Livre d'images, Des rêves lourds.
Ouvre la page À l'éternel retour.

La seconde Rose-monde la mit dans le tiroir où elle ordonnait ses fils de soie à tisser et se mit à chanter en lançant son ouvrage.

Chant 2

Lance la navette ma fille Fais glisser le fil de soie

Tout le jour quand soleil brille Sur le grand métier de bois

Retends bien les fils de trame Accorde les tons jolis

Ton bel ouvrage de dame Prend patience d’un mari.

La troisième Rose thé prit un vase y glissa la fleur puis grimpa les escaliers quatre à quatre et s’accoudant à la fenêtre de sa chambre, elle salua son père et toute l’armée conquérante de grands moulinets de ses bras nus. Elle resta là de longues minutes ; après que le nuage de poussière que soulevaient leurs chevaux se soit dissipé. Alors seulement elle posa le vase sur le rebord de pierre et l’oublia.

Le lendemain  elle se rendit à la Maison forte posée sur le mamelon de roche au-dessus du village car il fallait rentrer le blé, l’orge, le son et le millet. Avec l’intendant du château elle compta les sacs et pris la mesure des niveaux dans les granges.

Quelques jours plus tard Rose-thé se rendit à la Ferme d’élevage. Où s’entassaient : vaches, moutons, cochons, poules, oies et canard.

Elle ordonna qu’on parque la volaille et qu’on en déplace un certain nombre vers la cour basse du château pour la saison froide. Les autres seraient à l’abri des renards et des fouines grâce aux chiens de garde des hommes d’armes qui tenaient campement dans la grande salle.

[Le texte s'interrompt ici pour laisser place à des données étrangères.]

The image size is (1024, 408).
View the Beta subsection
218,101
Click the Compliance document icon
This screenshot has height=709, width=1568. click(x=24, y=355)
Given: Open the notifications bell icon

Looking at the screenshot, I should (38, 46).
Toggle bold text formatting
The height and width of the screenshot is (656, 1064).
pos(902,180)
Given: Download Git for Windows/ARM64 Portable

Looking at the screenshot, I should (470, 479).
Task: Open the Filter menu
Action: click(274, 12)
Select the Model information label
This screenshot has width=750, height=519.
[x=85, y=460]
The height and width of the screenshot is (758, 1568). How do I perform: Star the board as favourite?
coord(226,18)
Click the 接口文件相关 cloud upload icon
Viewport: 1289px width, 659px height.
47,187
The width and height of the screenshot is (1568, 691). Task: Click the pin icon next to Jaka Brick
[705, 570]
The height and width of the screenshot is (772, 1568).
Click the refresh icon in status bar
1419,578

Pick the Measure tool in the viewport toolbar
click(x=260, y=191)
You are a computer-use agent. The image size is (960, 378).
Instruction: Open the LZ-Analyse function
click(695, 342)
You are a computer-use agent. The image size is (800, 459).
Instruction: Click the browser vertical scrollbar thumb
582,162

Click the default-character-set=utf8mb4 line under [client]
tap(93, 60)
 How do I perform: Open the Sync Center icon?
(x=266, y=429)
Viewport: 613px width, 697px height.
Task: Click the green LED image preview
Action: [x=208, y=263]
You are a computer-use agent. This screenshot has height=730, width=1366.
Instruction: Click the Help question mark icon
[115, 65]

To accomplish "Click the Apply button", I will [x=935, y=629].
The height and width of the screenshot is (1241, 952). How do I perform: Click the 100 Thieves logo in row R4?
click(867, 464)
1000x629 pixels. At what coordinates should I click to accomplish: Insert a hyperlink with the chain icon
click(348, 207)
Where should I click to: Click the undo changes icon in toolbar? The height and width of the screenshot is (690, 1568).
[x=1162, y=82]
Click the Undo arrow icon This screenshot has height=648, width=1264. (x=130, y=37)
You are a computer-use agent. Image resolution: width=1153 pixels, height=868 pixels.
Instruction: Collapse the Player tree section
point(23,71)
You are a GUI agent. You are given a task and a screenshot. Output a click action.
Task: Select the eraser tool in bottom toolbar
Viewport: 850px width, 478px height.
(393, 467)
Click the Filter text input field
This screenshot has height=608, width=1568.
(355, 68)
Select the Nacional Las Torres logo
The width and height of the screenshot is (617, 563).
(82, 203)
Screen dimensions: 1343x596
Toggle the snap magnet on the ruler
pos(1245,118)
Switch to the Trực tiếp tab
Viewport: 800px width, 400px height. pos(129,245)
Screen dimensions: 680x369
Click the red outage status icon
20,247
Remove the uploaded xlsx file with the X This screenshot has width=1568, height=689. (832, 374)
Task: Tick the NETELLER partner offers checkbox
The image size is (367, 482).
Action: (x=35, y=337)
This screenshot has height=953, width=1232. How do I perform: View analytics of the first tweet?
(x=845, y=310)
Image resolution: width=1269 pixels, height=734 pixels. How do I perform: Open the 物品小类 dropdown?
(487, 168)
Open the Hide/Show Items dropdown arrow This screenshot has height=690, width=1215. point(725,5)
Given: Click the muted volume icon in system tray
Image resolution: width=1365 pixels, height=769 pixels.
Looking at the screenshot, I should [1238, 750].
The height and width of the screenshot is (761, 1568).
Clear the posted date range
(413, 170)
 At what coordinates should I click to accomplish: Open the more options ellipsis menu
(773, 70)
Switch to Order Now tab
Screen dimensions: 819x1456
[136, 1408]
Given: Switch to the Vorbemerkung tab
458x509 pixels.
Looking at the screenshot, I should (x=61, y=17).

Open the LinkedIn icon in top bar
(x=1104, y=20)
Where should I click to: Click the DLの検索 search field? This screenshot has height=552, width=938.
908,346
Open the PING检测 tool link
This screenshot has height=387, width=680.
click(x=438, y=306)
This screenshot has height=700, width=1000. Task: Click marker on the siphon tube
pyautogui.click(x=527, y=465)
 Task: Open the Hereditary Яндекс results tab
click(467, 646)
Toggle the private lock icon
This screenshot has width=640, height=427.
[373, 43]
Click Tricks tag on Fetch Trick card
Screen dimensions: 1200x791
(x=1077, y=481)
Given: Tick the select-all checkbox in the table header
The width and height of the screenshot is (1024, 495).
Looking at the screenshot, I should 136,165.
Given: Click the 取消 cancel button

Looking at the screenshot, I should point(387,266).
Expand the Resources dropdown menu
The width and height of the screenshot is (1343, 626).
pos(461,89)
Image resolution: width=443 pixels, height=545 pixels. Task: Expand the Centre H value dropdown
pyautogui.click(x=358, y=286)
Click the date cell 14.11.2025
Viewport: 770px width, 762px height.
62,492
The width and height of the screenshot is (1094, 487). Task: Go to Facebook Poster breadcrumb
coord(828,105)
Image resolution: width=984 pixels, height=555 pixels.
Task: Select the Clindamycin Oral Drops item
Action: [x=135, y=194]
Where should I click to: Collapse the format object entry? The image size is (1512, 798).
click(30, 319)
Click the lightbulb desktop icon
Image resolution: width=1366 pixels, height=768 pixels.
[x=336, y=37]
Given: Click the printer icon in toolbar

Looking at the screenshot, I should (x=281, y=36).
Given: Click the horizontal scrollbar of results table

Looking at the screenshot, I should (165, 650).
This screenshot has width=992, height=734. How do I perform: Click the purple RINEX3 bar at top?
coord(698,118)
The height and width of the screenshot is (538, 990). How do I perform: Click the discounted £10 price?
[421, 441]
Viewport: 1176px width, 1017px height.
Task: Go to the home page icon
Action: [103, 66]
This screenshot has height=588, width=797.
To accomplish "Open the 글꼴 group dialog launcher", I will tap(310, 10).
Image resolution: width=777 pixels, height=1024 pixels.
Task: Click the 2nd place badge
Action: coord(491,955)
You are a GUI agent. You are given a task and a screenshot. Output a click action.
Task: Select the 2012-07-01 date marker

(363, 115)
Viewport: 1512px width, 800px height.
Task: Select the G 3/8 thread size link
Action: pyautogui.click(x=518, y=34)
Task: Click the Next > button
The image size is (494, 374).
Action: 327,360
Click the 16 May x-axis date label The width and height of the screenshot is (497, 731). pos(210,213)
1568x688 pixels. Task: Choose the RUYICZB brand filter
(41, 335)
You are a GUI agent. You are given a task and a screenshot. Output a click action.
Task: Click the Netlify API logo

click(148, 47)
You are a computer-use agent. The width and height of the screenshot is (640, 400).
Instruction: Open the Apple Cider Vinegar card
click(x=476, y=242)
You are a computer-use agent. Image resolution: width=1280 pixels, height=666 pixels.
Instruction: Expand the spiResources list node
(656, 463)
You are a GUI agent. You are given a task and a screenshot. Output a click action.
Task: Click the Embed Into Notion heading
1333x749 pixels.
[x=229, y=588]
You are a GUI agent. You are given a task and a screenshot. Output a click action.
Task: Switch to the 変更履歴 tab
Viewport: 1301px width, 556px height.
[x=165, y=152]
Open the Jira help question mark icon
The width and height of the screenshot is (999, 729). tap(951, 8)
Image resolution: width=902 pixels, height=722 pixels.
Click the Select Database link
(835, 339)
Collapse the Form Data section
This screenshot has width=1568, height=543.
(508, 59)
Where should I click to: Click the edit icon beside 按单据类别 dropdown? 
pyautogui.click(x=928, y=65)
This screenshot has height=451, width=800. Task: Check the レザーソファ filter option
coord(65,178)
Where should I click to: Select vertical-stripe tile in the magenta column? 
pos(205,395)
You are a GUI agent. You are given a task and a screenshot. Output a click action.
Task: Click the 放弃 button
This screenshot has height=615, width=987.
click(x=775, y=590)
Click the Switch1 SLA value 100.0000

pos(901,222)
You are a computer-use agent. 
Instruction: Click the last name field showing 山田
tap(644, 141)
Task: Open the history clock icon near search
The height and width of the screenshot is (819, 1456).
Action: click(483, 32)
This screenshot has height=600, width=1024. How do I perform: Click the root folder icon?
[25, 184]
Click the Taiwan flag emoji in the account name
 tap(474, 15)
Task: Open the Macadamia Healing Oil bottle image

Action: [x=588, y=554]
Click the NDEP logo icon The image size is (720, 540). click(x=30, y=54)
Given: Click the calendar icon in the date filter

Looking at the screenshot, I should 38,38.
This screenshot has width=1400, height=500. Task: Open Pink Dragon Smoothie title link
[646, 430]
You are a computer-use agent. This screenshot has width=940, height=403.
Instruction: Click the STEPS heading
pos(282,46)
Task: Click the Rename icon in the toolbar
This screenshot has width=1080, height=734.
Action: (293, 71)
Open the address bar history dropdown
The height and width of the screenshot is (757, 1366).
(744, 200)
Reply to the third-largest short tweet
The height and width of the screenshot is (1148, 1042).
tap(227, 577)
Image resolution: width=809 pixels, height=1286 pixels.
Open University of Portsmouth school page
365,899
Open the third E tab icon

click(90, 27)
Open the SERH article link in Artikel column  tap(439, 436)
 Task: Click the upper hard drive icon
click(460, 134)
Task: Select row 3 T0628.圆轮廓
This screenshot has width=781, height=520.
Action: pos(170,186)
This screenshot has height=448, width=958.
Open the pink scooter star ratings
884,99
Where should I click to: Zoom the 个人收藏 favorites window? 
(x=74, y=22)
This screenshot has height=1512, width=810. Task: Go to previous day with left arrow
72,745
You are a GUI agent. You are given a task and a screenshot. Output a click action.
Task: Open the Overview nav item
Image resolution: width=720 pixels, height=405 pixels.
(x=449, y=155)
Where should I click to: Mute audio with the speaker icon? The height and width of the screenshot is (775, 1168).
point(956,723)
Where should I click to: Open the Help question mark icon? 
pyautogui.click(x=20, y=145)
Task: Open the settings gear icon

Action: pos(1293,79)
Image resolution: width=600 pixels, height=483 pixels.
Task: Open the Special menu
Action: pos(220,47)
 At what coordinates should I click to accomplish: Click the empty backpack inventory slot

Elle veilla à l’installation des bêtes et à leur bien-être. Elle surveilla la qualité du fourrage et le volume des litières de paille. Puis elle se rendit dans les caves pour questionner ses gens sur la future conservation des fromages.

Invitée par le père abbé, elle  se rendit au moutier[1], vérifia la solidité des voûtes, l’état de la clôture et de l’enceinte claustrale.

Elle prit soin que l’infirmerie ait du linge et de l’eau pure pour les estropiés de la vie, les aveugles nés, les mendiants et les lépreux.

Elle passa chez l’herboriste pour s’assurer qu’il ait suffisamment de simples de baumes et d’élixir de vie pour aller jusqu’au printemps.

Elle vérifia que les malades aient du pain et que les navettes des ânes porteurs de nourriture, se rendent bien chaque jour faire leur collecte.

Elle rentrait, chaque, soir fourbue. Mangeait avec appétit et montait se coucher non sans regarder l’horizon par la fenêtre de sa chambre en espérant la joie de voir l’armée de retour.

Au château paternel, Rose-Thé dirigea le dragage des douves. Larges de 12 pieds et bien curées l’eau y coulait avec force.  Elles étaient une protection contre les envahisseurs de tout bord et ainsi drainées elles ne gèleraient pas.

Elle recommanda au chef des gardes de  ne jamais laisser sans surveillance les poternes latérales là où souffle le vent de tempête et où l’ennemi pourrait survenir.

La jeune fille était toujours par monts et par vaux se plaisant dans les odeurs de paille de foin, et de pierre fraîchement taillées. Chaque matin elle faisait seller sa jument haquenée pour une tournée des hameaux et des champs. Elle ne se retrouvait au château que pour percevoir la taille, la dîme ou les banalités. Mais les servantes la retrouvaient parfois dans sa chambre blottie dans sa couverture aux mille tons à lire à haute voix de la poésie.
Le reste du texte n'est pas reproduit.